2. Atash -- Everything Is Music
Ars Mundi Productions
Based in Austin, Texas, Atash is the embodiment of global music that knows no borders. Iranian-born Mohammad Firoozi ignites Atash with his deeply felt words, Florida native Jason McKenzie drives the songs with tabla and other drums, Indian sitarist Indrajit Banerjee adds his acclaimed sounds, Guinean balafon and djembe player Aboubacar Sylla gives voice to his inspiring instruments, musical director Roberto Paolo Riggio provides the strings (violin, viola, oud) – and that's really just the start.
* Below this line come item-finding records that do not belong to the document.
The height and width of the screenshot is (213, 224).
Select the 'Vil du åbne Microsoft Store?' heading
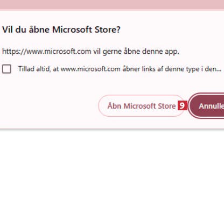tap(61, 30)
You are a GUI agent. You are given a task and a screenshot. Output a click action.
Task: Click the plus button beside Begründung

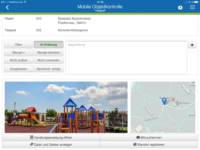pyautogui.click(x=192, y=45)
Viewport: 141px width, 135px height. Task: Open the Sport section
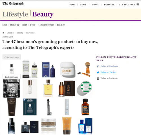coord(95,5)
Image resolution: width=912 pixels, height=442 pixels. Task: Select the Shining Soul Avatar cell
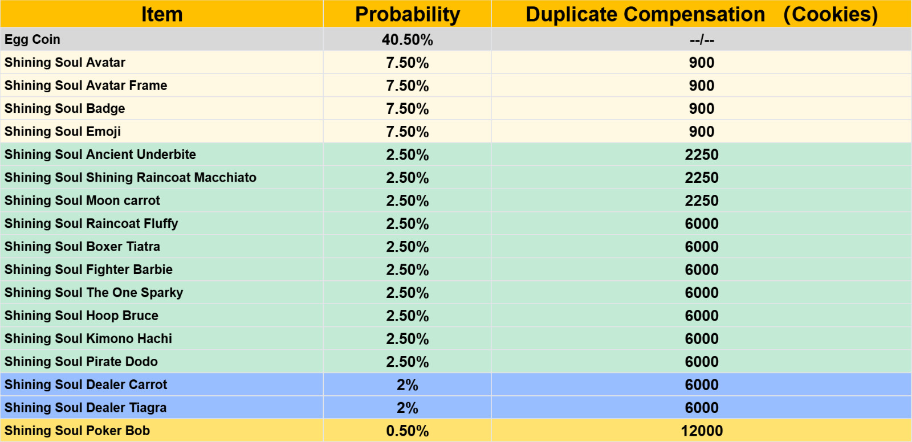(162, 62)
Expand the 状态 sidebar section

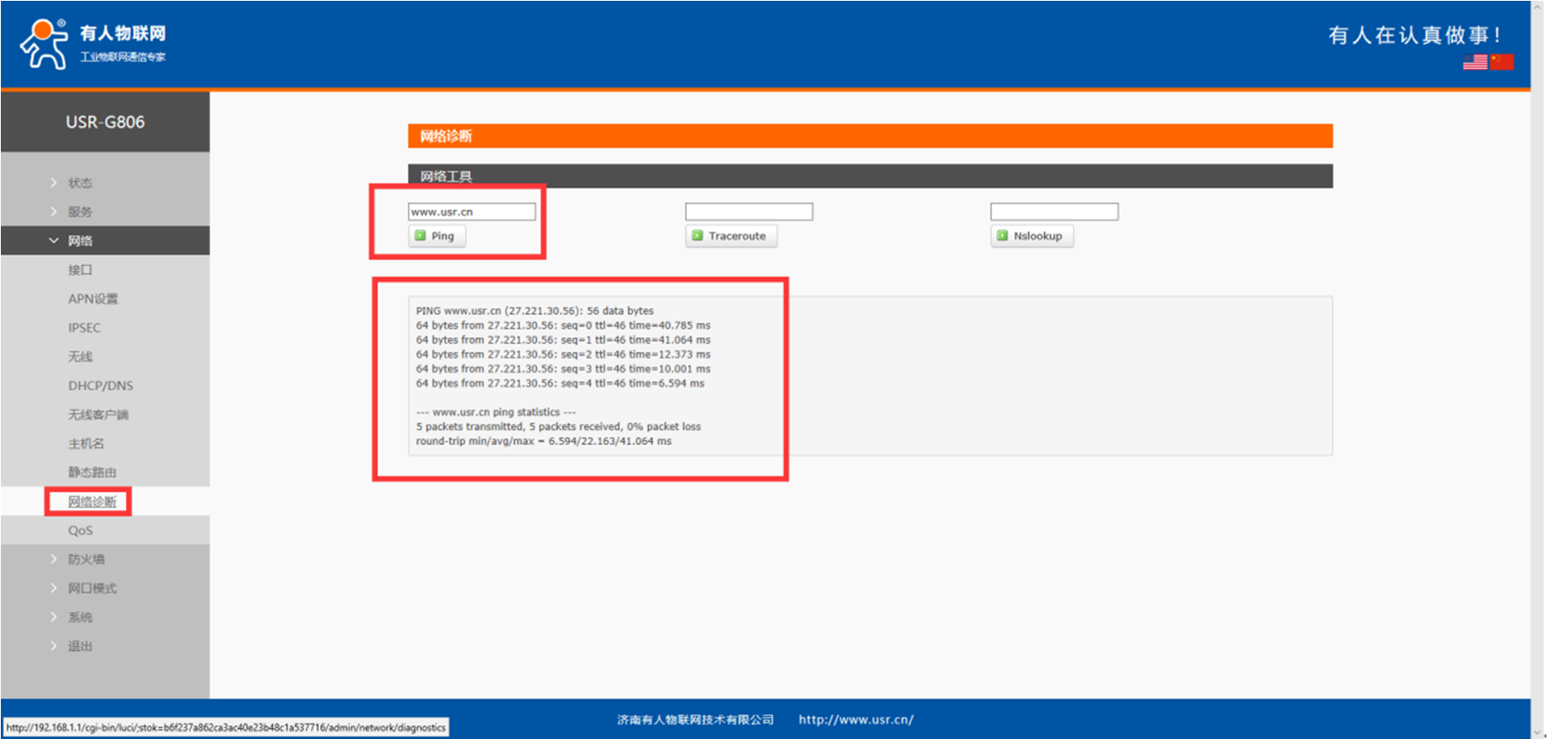click(x=80, y=182)
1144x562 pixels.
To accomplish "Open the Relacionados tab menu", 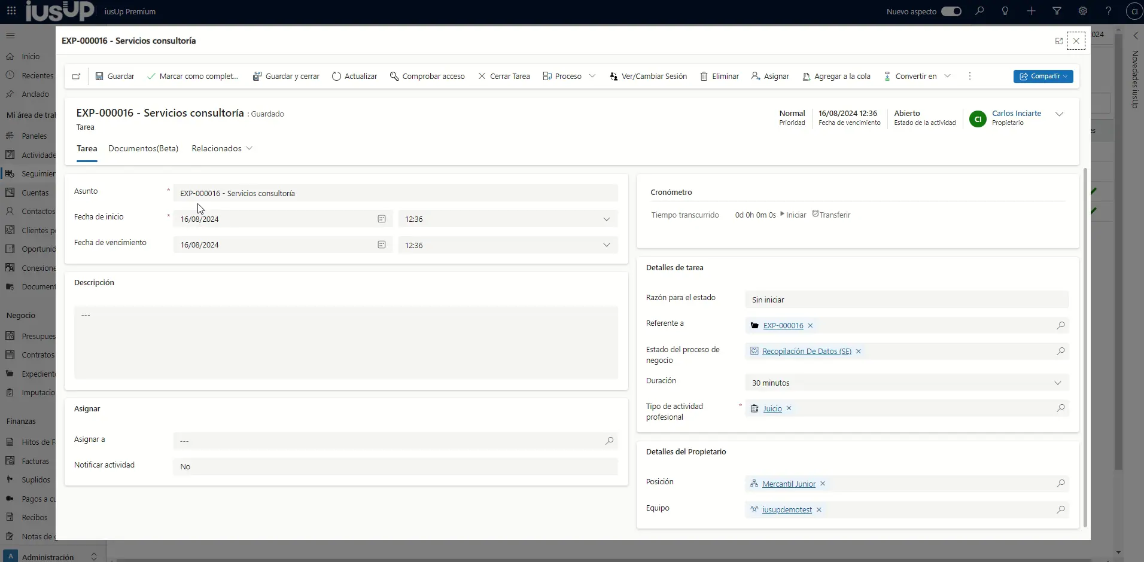I will (x=221, y=149).
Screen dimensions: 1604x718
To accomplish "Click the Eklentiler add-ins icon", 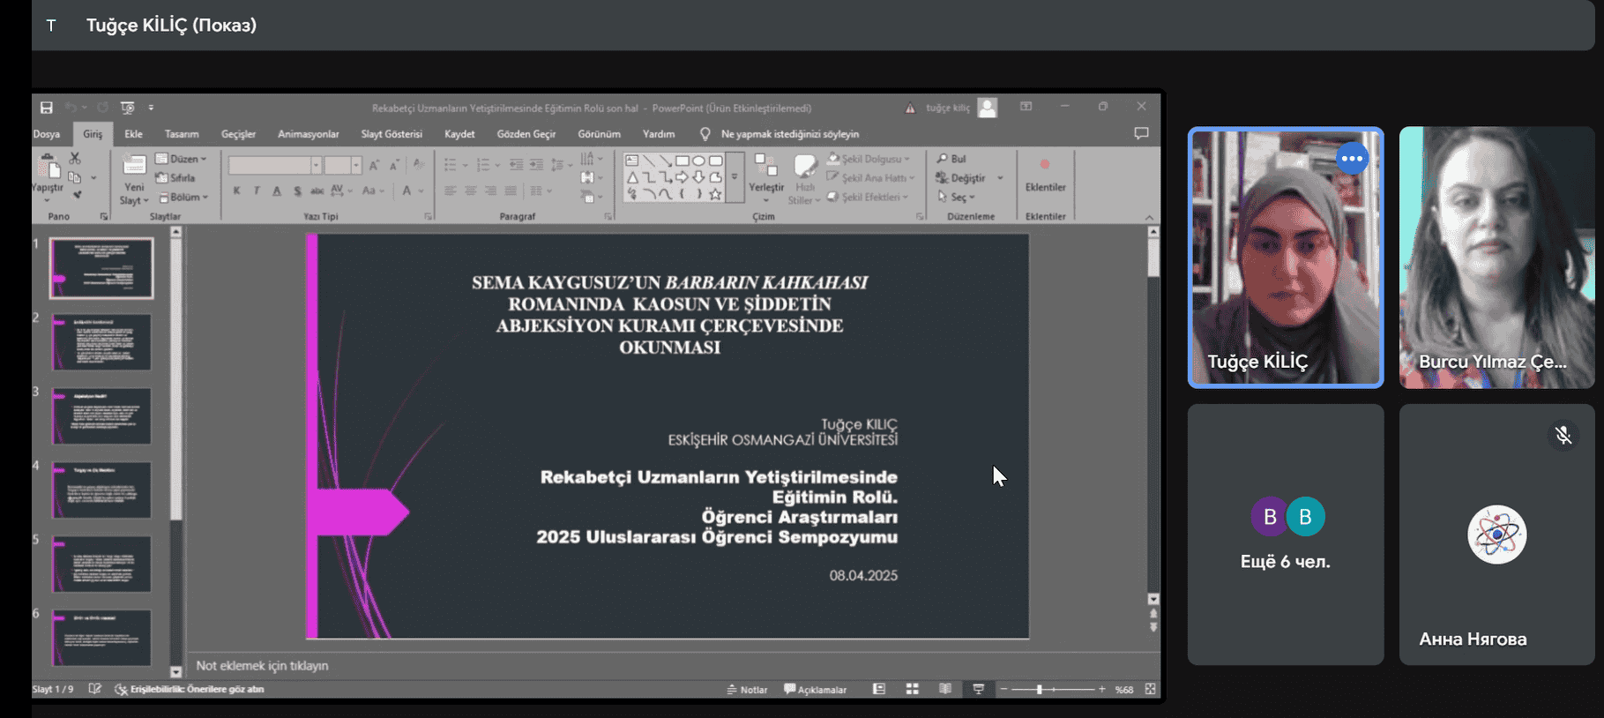I will 1045,166.
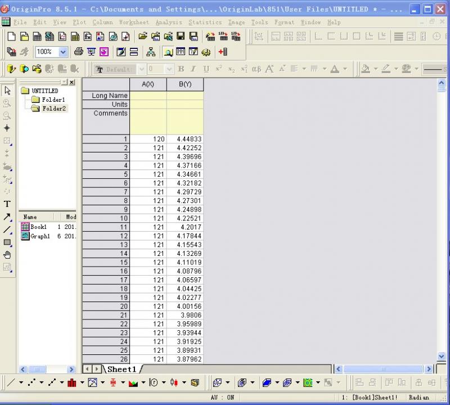
Task: Pick the Screen Reader crosshair tool
Action: click(7, 128)
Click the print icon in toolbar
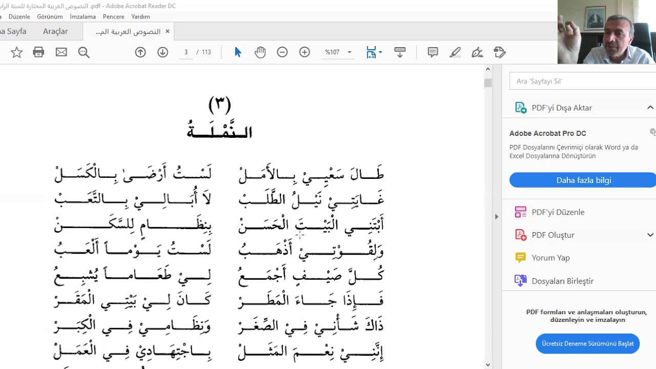The image size is (656, 369). [38, 52]
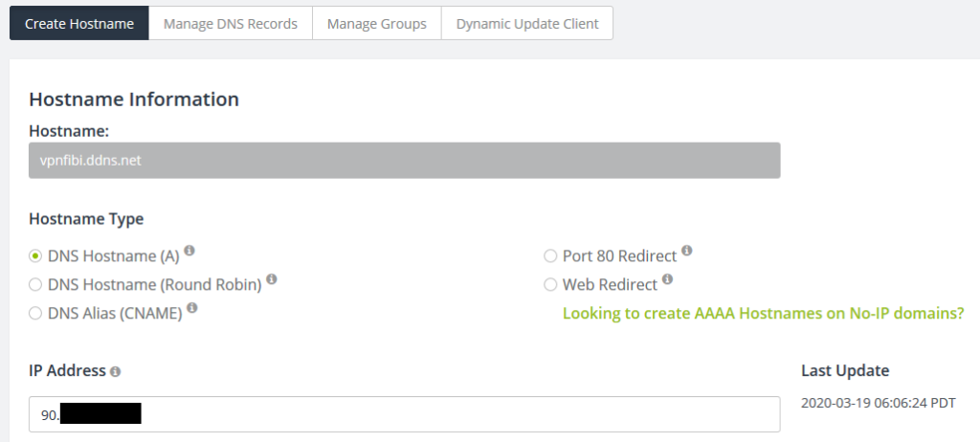Pick Web Redirect hostname type
This screenshot has height=442, width=980.
[x=550, y=284]
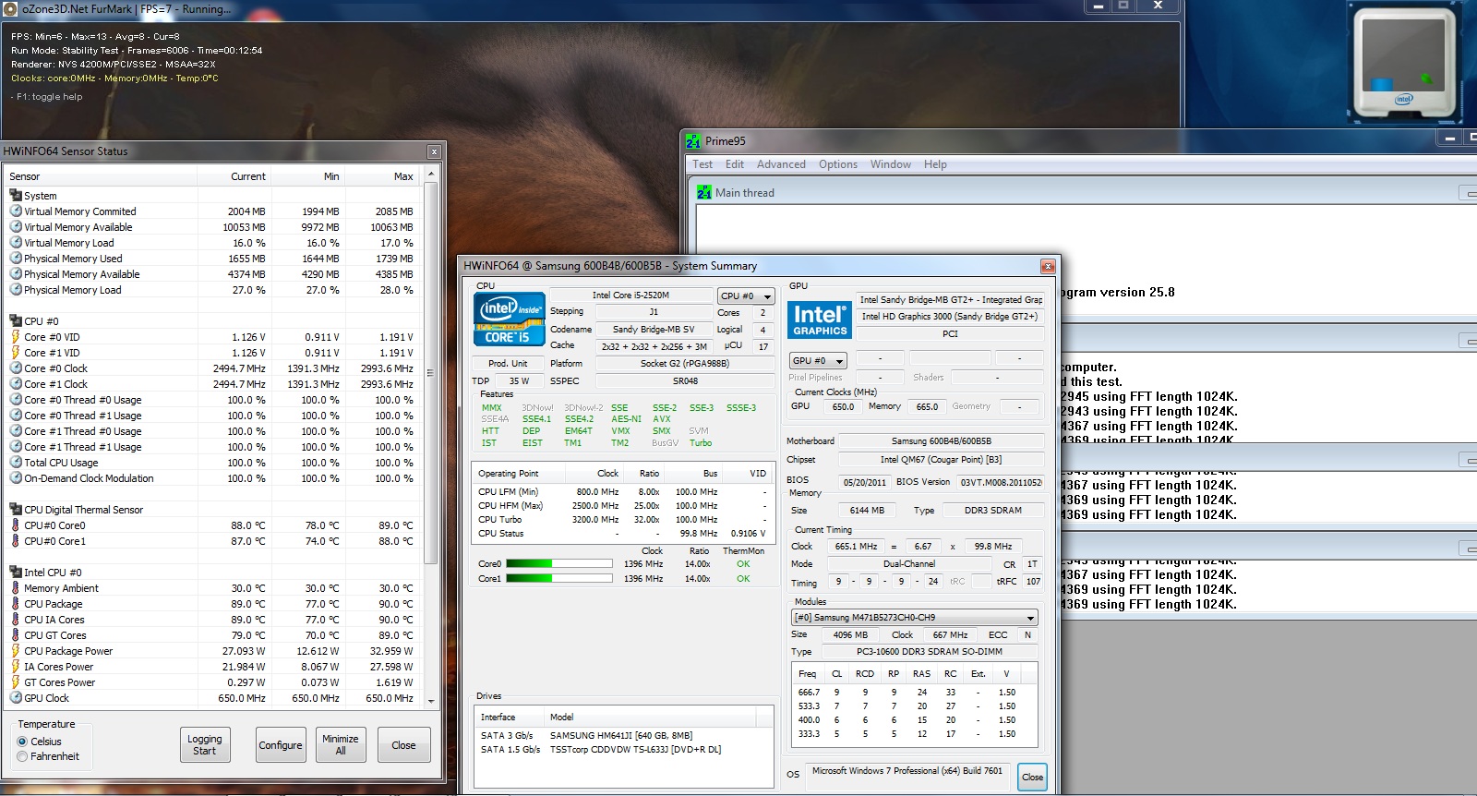
Task: Click the CPU Digital Thermal Sensor icon
Action: (x=16, y=509)
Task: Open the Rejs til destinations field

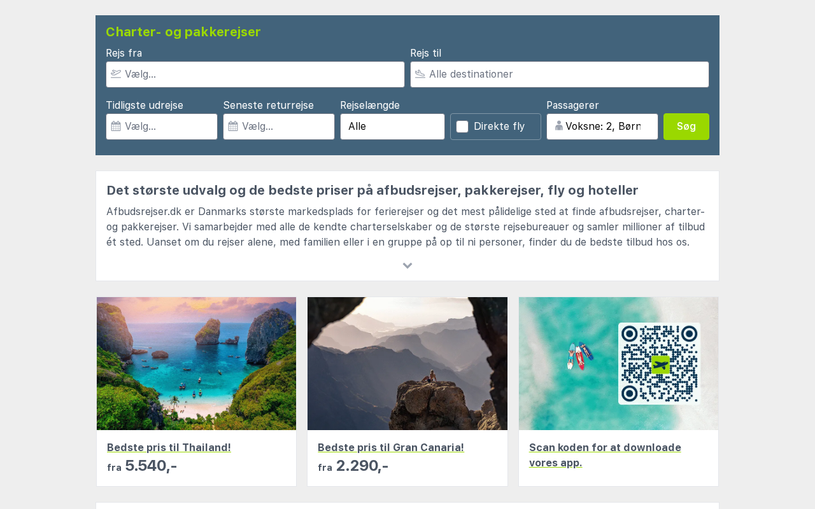Action: point(560,74)
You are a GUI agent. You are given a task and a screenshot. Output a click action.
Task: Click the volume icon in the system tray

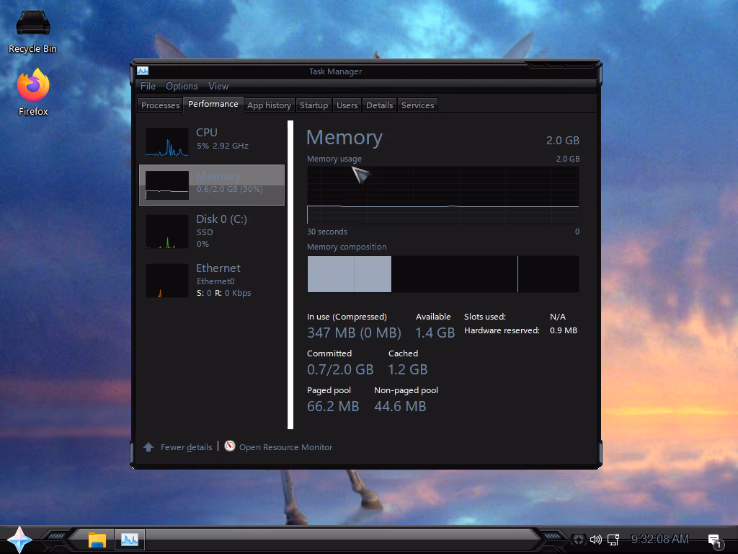point(595,540)
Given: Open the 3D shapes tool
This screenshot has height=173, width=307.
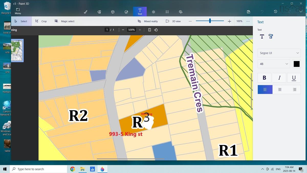Looking at the screenshot, I should 113,12.
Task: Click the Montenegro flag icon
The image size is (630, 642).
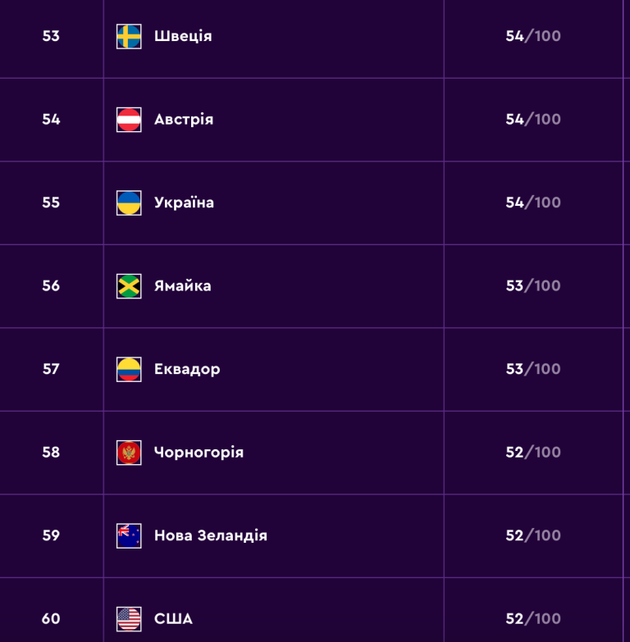Action: [x=129, y=453]
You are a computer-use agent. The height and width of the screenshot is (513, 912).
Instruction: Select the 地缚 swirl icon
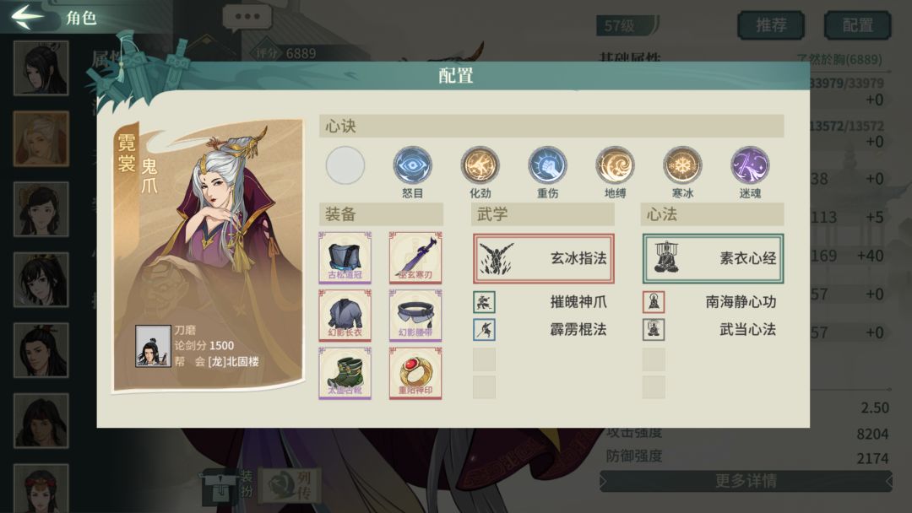click(x=615, y=165)
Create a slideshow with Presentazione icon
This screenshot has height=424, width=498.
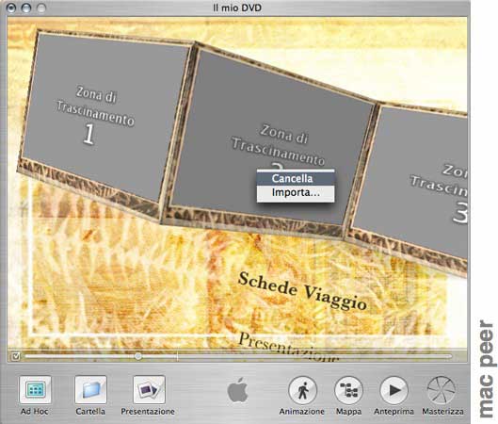149,389
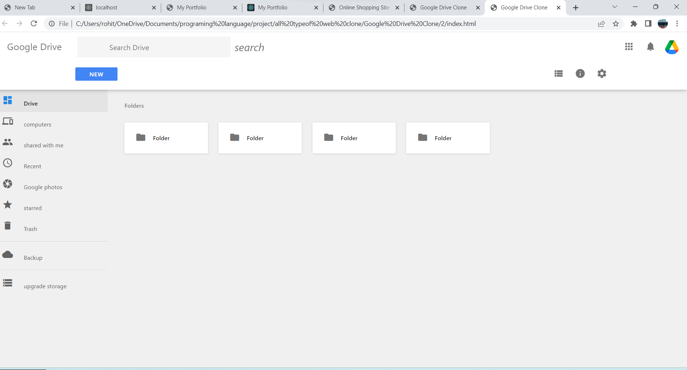This screenshot has width=687, height=370.
Task: Select the Google Drive logo icon top right
Action: pyautogui.click(x=672, y=47)
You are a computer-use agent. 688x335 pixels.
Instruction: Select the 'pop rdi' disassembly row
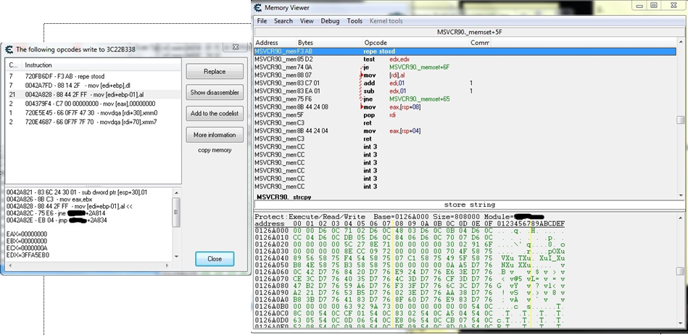click(x=370, y=115)
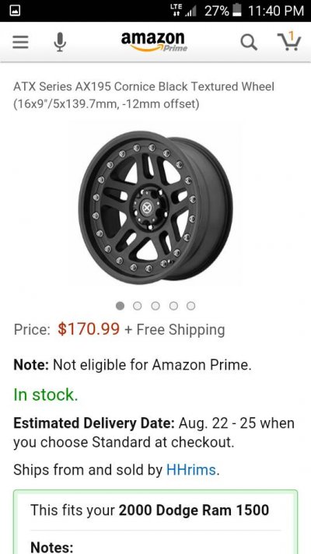Expand the Notes section in fitment box
The height and width of the screenshot is (554, 311).
52,547

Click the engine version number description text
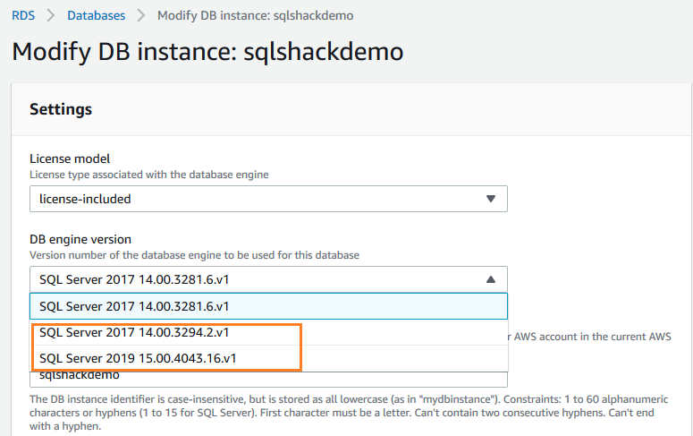[194, 254]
From this album's very first song, Atash gets things moving and keeps it there for the better part of a long, long hour.
1. Tony Allen -- Film of Life
You can hear the influence of Fela Kuti and Afrobeat on this electrifying album, and that's for a good reason: Tony Allen is Afrobeat, the drummer who was Fela's counterpoint in the Afrobeat movement that defined Nigerian music in the 1970s. But Allen goes way beyond Afrobeat here, with influences from Jamaica, Europe, and America fitting into a modern stew that veers from psychedelic to flat-out funky. Allen even sings, lending his voice to an album that deserves the highest possible accolades.